ARTICLE:
Discours de Jean-Louis DEBRÉ, Assemblée nationale, du 28 novembre 2014


Il est des sujets de colloque comme des saisons ou des fleurs. Ils reviennent avec régularité.

Une régularité heureuse quant il s'agit de voir réapparaître les bourgeons puis l'été.

Une régularité plus lassante quand il s'agit de traiter de la médiocre qualité de la loi. À l'air de déjà vu, s'ajoute en effet un sentiment d'incapacité à mettre en œuvre les moyens pour remédier à la détérioration de la qualité de la loi.

Les causes de la mauvaise législation sont internes au Parlement ; elles sont également partagées avec le Gouvernement. À ces deux acteurs de réagir pour revenir sur les errements actuels.

J'ai donc hésité à participer à ce colloque. D'autant plus que le Conseil constitutionnel n'est pas là pour se prononcer sur la qualité de la loi ni sur les moyens de l'améliorer. Il n'est pas là pour définir les moyens pour « mieux légiférer ».

Il n'est pas possible que le juge de la conformité des lois à la Constitution, c'est-à-dire principalement aux droits et libertés qu'elle garantit, fasse évoluer son rôle pour devenir l'arbitre des choix législatifs.

DONNÉES:
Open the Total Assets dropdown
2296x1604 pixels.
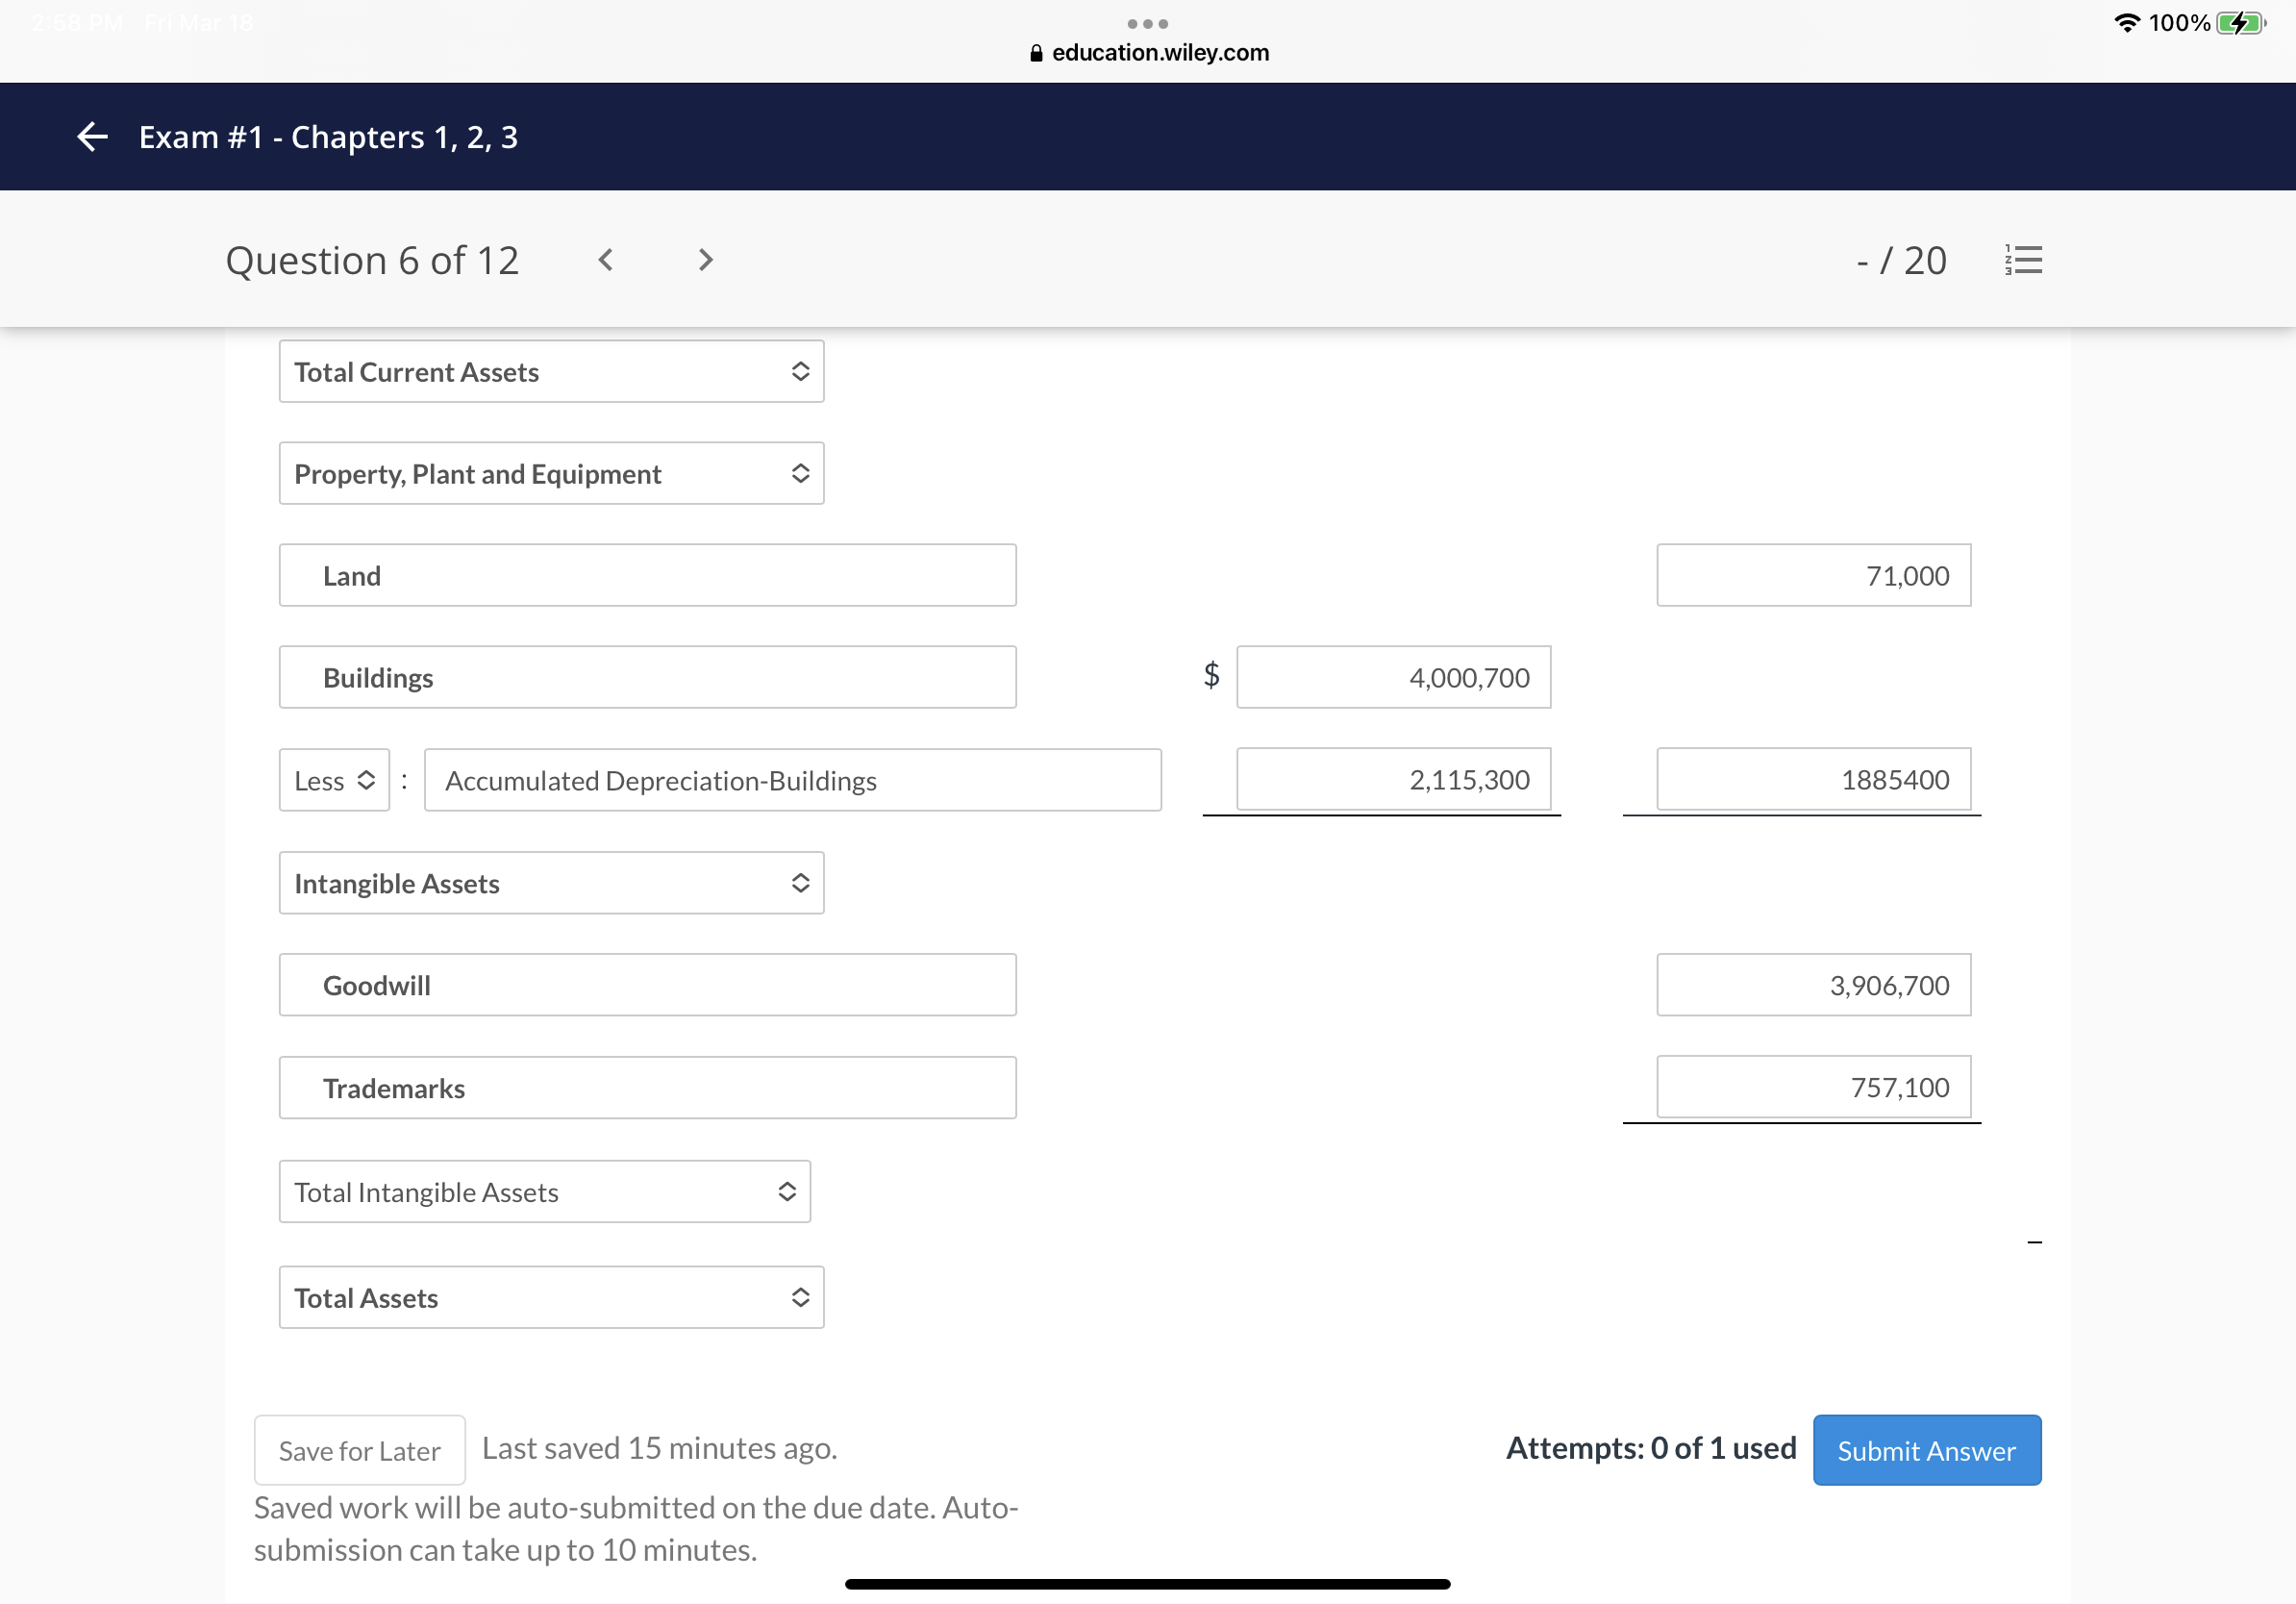click(551, 1298)
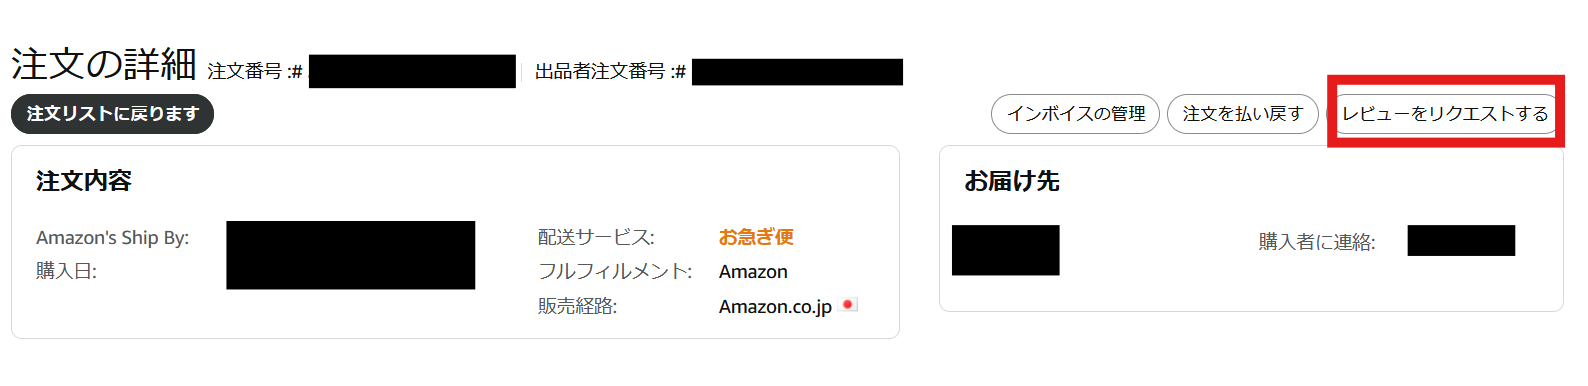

CONSIGNE: Recopiez le passage de l'article en commençant à "Les causes de" et en terminant à "des choix législatifs.", et substituez-y "pouvoir exécutif" à "Gouvernement".

RÉPONSE:
Les causes de la mauvaise législation sont internes au Parlement ; elles sont également partagées avec le pouvoir exécutif. À ces deux acteurs de réagir pour revenir sur les errements actuels.

J'ai donc hésité à participer à ce colloque. D'autant plus que le Conseil constitutionnel n'est pas là pour se prononcer sur la qualité de la loi ni sur les moyens de l'améliorer. Il n'est pas là pour définir les moyens pour « mieux légiférer ».

Il n'est pas possible que le juge de la conformité des lois à la Constitution, c'est-à-dire principalement aux droits et libertés qu'elle garantit, fasse évoluer son rôle pour devenir l'arbitre des choix législatifs.